The decision boundaries are two parallel lines with common slope determined by four user supplied parameters. Notice that there is no “experiment length” in Wald’s sequential analysis procedure. How long the experiment runs is a random variable determined by the user parameters and the results seen. You don’t spoil a sequential analysis by “peeking” or “stopping early” (which would spoil a standard A/B test design).
One fascinating property of Wald’s procedure is it isn’t running off a traditional sufficient statistic. If the data were all exchangeable then the sufficient statistic would be how many times process 1 was tried, how many process 1 successes, how many times process 2 was tried, and how many process 2 successes. Wald’s position chart isn’t a function of these sufficient statistics; it also depends on the exact pairing of process 1 and process 2 trials. Wald derives his decision surface from how many times process 1 performed different from process 2 for a single given pairing of the process 1 an process 2 trials.
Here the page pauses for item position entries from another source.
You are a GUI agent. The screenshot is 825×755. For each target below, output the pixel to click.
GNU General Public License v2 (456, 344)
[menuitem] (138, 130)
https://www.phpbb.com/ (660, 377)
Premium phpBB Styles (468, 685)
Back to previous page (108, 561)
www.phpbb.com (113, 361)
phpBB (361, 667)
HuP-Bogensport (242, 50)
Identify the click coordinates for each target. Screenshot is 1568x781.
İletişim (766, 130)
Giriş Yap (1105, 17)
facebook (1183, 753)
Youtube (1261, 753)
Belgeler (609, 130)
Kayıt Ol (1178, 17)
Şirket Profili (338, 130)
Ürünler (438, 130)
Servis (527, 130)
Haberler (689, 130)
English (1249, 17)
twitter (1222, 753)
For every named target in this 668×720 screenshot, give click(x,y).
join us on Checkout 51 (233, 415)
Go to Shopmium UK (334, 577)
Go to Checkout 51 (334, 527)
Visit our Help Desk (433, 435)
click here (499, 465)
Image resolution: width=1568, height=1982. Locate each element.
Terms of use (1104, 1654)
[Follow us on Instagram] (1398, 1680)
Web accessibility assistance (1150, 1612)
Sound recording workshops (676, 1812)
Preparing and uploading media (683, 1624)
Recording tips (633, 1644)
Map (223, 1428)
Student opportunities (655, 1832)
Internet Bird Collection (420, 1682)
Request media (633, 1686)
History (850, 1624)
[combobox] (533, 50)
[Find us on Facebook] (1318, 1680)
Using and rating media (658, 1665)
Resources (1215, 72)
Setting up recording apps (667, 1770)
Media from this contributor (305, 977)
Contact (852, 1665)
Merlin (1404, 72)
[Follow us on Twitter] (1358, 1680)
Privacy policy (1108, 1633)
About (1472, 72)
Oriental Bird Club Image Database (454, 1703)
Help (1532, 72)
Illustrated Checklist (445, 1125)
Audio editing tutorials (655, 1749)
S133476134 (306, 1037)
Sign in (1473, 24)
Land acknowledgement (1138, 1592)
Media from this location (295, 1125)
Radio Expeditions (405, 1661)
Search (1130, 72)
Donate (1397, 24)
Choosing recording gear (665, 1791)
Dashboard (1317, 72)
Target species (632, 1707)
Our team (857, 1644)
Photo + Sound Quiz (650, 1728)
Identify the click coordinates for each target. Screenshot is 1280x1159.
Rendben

Oddly enough for measuring different rates of variations rare events (such as advertisement conversion) this “loss of statistical efficiency” is tiny.
Part of the brilliance of the plan is by throwing out (0,0) and (1,1) measurements (not allowing them to move the point on the sequential analysis chart) makes the chart independent of the rate we see (1,0) and (0,1) events, or largely independent of the magnitude of the unknown rates we are trying to compare. That is Wald’s chart is roughly a pivotal summary of the experiment to date as the estimate is roughly independent of the unknown rates (to be estimated) once conditioned on the observations (a property shared by sampling distributions such as Student’s t-distribution). By retaining only the (0,1) and (1,0) measurements Wald converted an arbitrary comparison of rates experiment to a specific “is the rate 50/50 or not” experiment.
These advantages are likely why Optimizely switched to sequential hypothesis testing (from standard power/significance planners).
We are sharing an R implementation of Wald’s sequential analysis test and also plot the simulated application of the test over many repetitions. This yields the following figure showing a simulation process 2 being reliably selected (when it is in fact the higher return process).
Repeated simulation of sequential selection procedure.